'Children of the Harvest': Migrant workers on the move and still getting nowhere

PICKING UP THE ISSUE: Children at work on a blueberry farm in the NBC News documentary "Children of the Harvest."
PICKING UP THE ISSUE: Children at work on a blueberry farm in the NBC News documentary "Children of the Harvest." (Nbc)
By Tom Shales
Washington Post Staff Writer
Saturday, July 17, 2010

"Children of the Harvest" is, arguably, the third generation of the documentary that has been called the greatest in television history: Edward R. Murrow and Fred W. Friendly's "Harvest of Shame," the unforgettable shocker about migrant workers that aired just after Thanksgiving in 1960 and upheld the sterling reputation of "CBS Reports," the pre-"60 Minutes" magazine from CBS News.

In 1998, NBC News reopened the case of the migrant, paid pitifully low wages and given no job security or benefits for picking fruits and vegetables destined for more fortunate citizens in the Land of Plenty. Although hardly as hard-hitting as the Murrow work, the documentary made the unhappy case that, for migrants, little of substance had changed.

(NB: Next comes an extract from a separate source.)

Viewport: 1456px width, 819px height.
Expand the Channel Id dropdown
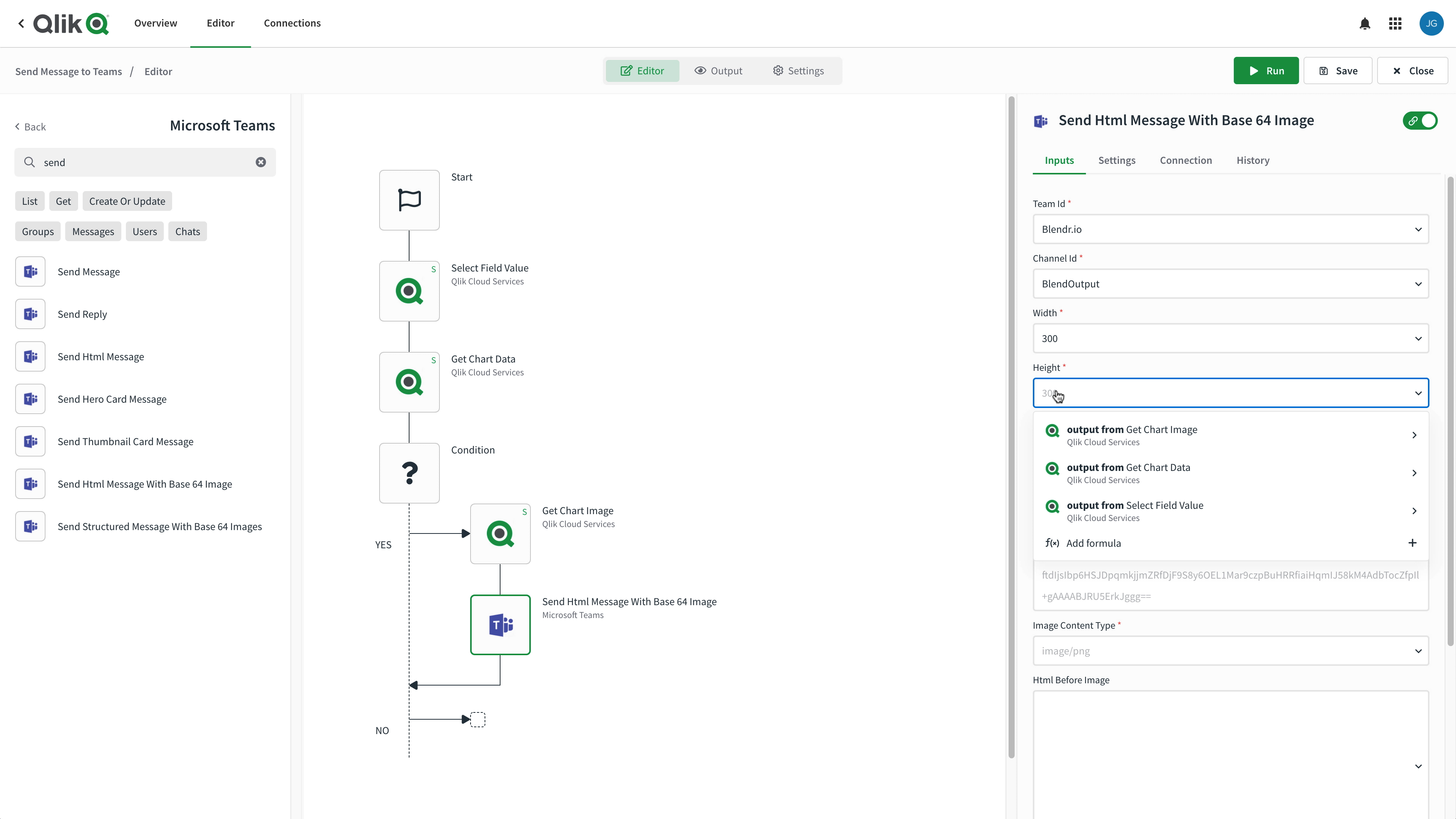click(x=1230, y=284)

"America Now: Children of the Harvest," Sunday night's edition of "Dateline NBC," is one more step away from the Murrow template in terms of impact and resourcefulness, but it still represents months of conscientious investigation into the plight of migrants today. As the title more than suggests, this edition takes particular poignant notice of the children, aimless and blameless, who travel from farm to farm with parents and siblings in search of work and a subsistence less harrowing than what Murrow found but still appalling in a country that, recession or not, is one of the world's wealthiest.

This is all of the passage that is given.